Resumo da reportagem de O Globo: “Narcocultura digital: conteúdos associados a facções alcançam jovens nas redes em 20 minutos”
A matéria mostra como algoritmos de redes sociais podem expor rapidamente adolescentes a conteúdos ligados a facções criminosas, fenômeno que especialistas chamam de**“narcocultura digital”**.
O experimento
- Um teste realizado pelo jornal criou uma conta simulando um usuário de 17 anos no TikTok.
- Após pesquisas simples por termos relacionados a bailes e música, o algoritmo começou a recomendar conteúdos com referências a facções criminosas em cerca de 21 minutos.

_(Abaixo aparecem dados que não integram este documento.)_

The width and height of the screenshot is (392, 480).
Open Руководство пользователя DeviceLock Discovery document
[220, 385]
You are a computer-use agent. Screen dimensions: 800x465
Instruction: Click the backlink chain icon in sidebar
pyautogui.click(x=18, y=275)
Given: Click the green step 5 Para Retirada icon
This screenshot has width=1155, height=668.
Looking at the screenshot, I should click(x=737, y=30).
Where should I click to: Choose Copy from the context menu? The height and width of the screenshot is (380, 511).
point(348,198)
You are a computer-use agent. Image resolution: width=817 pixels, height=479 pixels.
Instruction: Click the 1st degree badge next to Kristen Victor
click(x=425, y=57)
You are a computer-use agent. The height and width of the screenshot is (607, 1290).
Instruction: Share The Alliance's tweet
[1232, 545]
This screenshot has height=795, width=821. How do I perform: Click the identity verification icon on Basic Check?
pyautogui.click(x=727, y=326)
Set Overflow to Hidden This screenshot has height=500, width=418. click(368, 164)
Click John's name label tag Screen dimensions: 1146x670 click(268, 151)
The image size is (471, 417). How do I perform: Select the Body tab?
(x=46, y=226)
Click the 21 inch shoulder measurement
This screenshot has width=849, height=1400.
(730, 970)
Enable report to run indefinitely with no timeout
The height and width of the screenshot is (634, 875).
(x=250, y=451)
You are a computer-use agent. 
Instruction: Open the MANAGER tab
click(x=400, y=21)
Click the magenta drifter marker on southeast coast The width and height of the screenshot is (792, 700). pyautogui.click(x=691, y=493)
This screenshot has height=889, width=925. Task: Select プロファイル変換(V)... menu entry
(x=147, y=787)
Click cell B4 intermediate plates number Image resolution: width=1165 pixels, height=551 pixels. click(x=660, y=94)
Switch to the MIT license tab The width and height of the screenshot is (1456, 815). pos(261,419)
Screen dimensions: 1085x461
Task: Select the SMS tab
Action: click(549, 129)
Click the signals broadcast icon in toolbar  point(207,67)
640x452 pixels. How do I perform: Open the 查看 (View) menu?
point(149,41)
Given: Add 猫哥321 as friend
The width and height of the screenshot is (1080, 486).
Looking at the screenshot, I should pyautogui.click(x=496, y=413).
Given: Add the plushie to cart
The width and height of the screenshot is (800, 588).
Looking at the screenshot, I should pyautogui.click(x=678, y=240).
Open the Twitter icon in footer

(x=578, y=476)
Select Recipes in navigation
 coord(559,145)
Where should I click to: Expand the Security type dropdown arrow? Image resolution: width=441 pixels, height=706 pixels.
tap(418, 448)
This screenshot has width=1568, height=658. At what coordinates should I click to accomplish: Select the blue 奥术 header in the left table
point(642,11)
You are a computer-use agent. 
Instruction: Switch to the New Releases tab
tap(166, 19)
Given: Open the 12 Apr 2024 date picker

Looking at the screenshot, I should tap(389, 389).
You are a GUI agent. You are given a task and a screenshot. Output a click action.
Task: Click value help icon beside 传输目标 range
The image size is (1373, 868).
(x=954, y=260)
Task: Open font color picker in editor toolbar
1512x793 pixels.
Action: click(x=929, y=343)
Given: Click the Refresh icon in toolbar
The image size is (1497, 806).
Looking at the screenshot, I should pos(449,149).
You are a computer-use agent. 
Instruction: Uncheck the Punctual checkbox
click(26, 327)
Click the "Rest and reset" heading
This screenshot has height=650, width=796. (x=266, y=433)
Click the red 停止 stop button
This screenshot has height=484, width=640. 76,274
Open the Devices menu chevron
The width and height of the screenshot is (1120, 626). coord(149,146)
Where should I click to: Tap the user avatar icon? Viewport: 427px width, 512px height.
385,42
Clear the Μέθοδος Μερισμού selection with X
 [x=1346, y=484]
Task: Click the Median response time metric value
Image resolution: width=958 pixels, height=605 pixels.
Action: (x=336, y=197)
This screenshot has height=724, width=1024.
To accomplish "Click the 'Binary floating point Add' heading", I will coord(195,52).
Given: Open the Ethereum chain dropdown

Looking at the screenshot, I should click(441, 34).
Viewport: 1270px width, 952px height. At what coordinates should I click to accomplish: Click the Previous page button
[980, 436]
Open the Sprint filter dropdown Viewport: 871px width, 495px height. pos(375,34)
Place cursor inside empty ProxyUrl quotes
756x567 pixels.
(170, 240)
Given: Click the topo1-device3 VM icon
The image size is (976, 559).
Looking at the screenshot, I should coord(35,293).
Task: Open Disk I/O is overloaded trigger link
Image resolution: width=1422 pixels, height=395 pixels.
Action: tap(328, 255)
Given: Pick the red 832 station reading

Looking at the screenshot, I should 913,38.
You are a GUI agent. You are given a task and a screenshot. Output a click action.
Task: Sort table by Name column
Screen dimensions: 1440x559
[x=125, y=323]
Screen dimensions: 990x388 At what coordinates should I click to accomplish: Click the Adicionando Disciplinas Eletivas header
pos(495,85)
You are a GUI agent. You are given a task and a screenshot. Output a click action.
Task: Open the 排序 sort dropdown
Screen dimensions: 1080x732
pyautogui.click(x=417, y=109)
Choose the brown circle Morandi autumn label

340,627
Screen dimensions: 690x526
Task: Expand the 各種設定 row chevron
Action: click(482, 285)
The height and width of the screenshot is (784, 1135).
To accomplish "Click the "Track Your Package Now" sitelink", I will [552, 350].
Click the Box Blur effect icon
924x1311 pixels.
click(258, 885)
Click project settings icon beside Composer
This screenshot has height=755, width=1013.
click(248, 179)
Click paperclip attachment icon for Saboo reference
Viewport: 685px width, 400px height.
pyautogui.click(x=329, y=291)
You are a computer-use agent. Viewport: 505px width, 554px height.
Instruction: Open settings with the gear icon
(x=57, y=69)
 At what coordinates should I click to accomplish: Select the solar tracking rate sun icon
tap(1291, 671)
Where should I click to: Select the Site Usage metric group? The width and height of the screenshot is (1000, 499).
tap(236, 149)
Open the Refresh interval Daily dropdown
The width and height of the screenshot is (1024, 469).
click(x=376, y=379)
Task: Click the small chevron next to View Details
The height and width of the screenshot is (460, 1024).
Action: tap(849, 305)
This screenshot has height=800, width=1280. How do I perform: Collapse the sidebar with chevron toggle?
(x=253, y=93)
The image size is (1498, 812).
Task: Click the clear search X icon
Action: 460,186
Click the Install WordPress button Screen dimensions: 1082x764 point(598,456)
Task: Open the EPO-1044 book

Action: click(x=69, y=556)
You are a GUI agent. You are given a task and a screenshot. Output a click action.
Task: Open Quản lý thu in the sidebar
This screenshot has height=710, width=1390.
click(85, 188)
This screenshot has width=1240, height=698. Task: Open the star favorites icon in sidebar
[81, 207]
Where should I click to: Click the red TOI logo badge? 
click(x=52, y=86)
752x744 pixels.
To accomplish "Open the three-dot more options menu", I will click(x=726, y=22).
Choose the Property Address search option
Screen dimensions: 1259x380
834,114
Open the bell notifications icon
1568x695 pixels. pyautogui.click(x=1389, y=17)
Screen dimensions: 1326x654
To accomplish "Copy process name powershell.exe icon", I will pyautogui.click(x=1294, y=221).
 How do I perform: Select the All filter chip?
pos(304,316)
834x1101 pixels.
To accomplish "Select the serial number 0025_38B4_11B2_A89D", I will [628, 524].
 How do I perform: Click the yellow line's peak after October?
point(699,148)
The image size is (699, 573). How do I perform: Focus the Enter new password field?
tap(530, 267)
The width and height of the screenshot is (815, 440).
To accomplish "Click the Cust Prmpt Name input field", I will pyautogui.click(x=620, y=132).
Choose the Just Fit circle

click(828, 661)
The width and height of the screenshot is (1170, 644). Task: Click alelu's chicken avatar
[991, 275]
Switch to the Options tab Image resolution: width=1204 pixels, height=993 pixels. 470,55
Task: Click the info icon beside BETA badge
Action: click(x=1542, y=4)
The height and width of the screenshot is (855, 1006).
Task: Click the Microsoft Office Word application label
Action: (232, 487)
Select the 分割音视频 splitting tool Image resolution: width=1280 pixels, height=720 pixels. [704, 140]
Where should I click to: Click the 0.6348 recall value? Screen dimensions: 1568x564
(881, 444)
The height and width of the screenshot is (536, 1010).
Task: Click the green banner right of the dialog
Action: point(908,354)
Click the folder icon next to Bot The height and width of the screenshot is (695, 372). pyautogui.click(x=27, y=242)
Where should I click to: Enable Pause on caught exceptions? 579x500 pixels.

- Em aproximadamente 25 minutos, o perfil já recebia diversos vídeos com símbolos e referências associadas ao Comando Vermelho (CV), Primeiro Comando da Capital (PCC) e Terceiro Comando Puro (TCP).
O que é a “narcocultura digital”?
Segundo especialistas ouvidos pela reportagem, trata-se da disseminação de:
- músicas,
- emojis,
- gírias,
- sinais visuais,
- símbolos de pertencimento,
que ajudam a romantizar, normalizar ou divulgar a cultura ligada ao crime organizado entre jovens.
Por que isso preocupa?
Pesquisadores afirmam que esses conteúdos podem criar uma sensação de identidade, poder e pertencimento para adolescentes, especialmente em contextos de vulnerabilidade social. A repetição constante desses símbolos faz com que eles sejam incorporados ao cotidiano digital dos jovens.
Alcance entre adolescentes
A reportagem destaca que a preocupação cresce porque o uso de redes sociais entre jovens é massivo. Dados da pesquisa TIC Kids Online Brasil 2025 indicam que cerca de 24,6 milhões de brasileiros entre 9 e 17 anos utilizam a internet, e grande parte acessa plataformas como o TikTok diariamente.
Resposta da plataforma
Após ser questionado, o TikTok informou que removeu os conteúdos identificados e afirmou que utiliza moderação baseada em tecnologia e revisão humana para combater material que promova organizações criminosas violentas.
Em uma frase
A reportagem alerta que, em poucos minutos de navegação comum, adolescentes podem ser direcionados por algoritmos a conteúdos que divulgam símbolos e narrativas de facções criminosas, reforçando o fenômeno da chamada narcocultura digital.